No you are missing the point.  Your "interest only" has to be calculated on the basis of an interest rate - so it could have been interest only based on the standard variable rate or interest only based on a fixed rate, or interest only based on a tracker rate.  You agreed to an SVR in this case as an alteration to your existing mortgage.  So you agreed to the changed terms.


----------



## MOD (3 Apr 2013)

I agreed to SVR for the duration of the "interest only" period,not for the full remaining term of the loan...at no time was I informed that it was for the full term of the loan in exchange for an extra year's "interest only" period


----------



## peteb (3 Apr 2013)

Have you the documentation you signed?
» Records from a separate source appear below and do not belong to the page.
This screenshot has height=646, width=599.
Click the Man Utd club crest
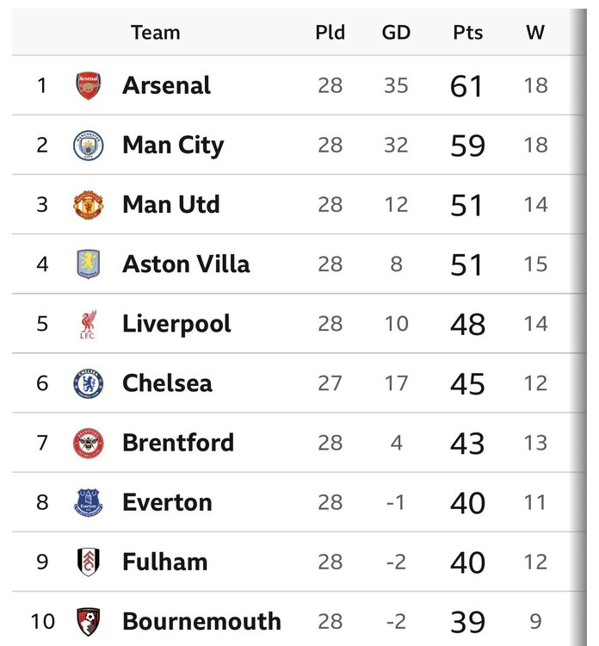(x=88, y=205)
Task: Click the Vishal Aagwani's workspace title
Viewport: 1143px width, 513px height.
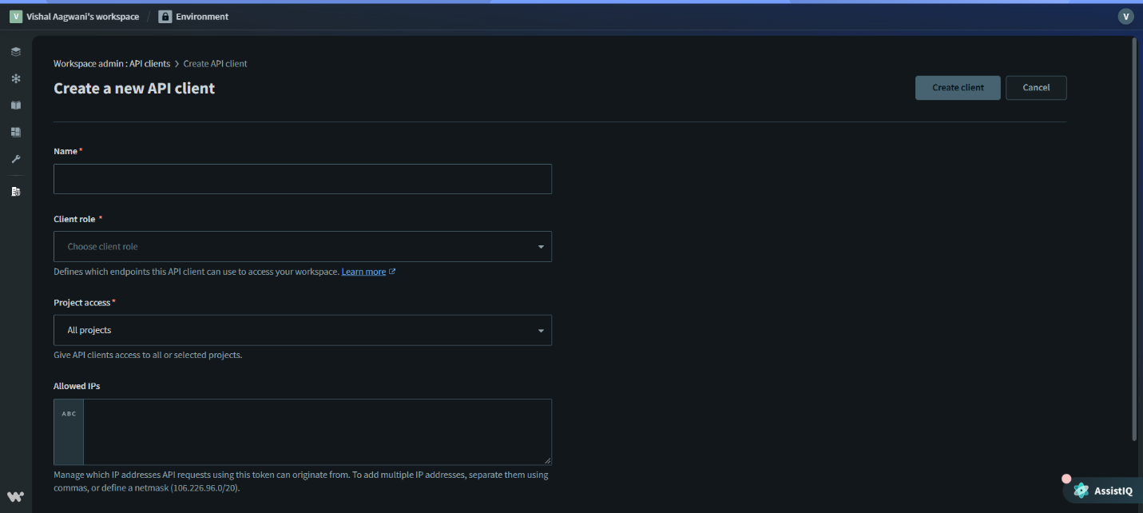Action: 82,17
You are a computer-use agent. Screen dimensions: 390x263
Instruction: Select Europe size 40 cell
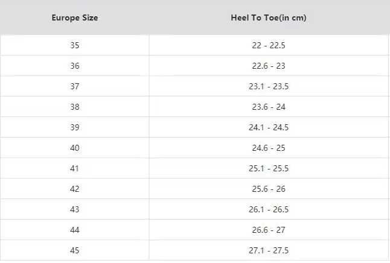[74, 148]
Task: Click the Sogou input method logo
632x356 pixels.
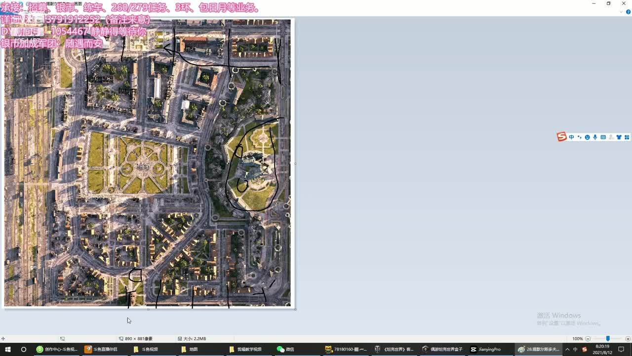Action: pos(561,137)
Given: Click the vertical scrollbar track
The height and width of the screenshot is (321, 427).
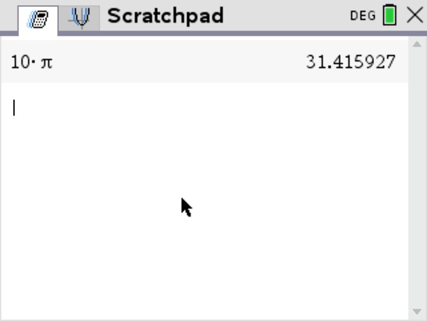Looking at the screenshot, I should [417, 178].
Have you looked at it?


----------



## Brendan Burgess (10 Apr 2013)

MOD

I moved these posts from another thread, to which they were not related. 

You must have signed some form of agreement to extend the interest only period? 

Was that agreement not clear? 

Did you take independent advice on that agreement? 

Was this your home or an investment property? 

Who was the lender? 

Are you appealing the Ombudsman's decision to the High Court? You should think long and hard before you do so.  Even if you feel that the decision is unfair, you are very unlikely to reverse the Ombudsman's decision.


----------



## MOD (14 Apr 2013)

We did sign an agreement to extend the interest only period but it was unclear. We were never informed that the interest rate change was for the full remaining term of the loan. We understood that the interest change was for the extended "interest only" period of the loan. We did not take independent advice on that agreement. We were not advised by the bank (KBC) verbally or in writing, to seek independent legal or financial advice. The mortgage is on our family home. We are appealing the Ombudsman's decision to the High Court. Our solicitor feels that the Ombudsman didn't take all legal issues into account in making his decision.


----------



## murphaph (14 Apr 2013)

Just remember before ploughing serious money into a court case, that your solicitor is probably the only one who stands to lose nothing here.


----------



## MOD (15 Apr 2013)

I know it's a risk but it would be great if we got a group of people to share the financial burden to take this as a test case. I feel that we have a good case and if won,it would enable others to rightfully regain their tracker rates.


----------



## Bronte (16 Apr 2013)

MOD said:


> . We are appealing the Ombudsman's decision to the High Court.
> 
> Our solicitor feels that the Ombudsman didn't take all legal issues into account in making his decision.


 
My alarm bells are ringing here. How much is the quote for the High Court? This is serious money if you lose.

________________

Apart from that, based on what you've posted so far it looks to me like you requested the bank that they accomodate you in allowing you to go to interest only a second time and it appears that you signed to that effect and that in all probability you signed away your tracker (I'm taking that from the way you keep mention the phrase - independant legal advice).

I lost an ombudsman case myself that I wasn't happy about but no way would I risk ruining myself financial and mentally in taking a High Court case.

______________

Specific question for you, why did you think that the SVR only applied for the second period of IO?  What lead you to believe that.


----------



## PadKiss (20 Apr 2013)

Hi Mod just to update you i have one client that is interested in the grouping together of our forces re this issue will talk to you on the phone but to all others lets coordinate an approach to see if this issue can be addressed. Will be taking a good number of cases for customers of KBC in the next coup[le of weeks but with a completely different approach


----------



## Mauritius (16 Mar 2016)

Hello MOD. What was the outcome of this? Did you decide not to proceed to the High Court with your case?


----------



## Mauritius (14 Apr 2017)

Brendan, I think I emailed the Central Bank once in the last year or so but they told me they don't deal directly with the public.  I suppose they don't have the manpower to deal with 15,000 email threads on Tracker complaints alone!   
The banks seem to be extremely tight about releasing information as every decision has an implication for other similar cases.


----------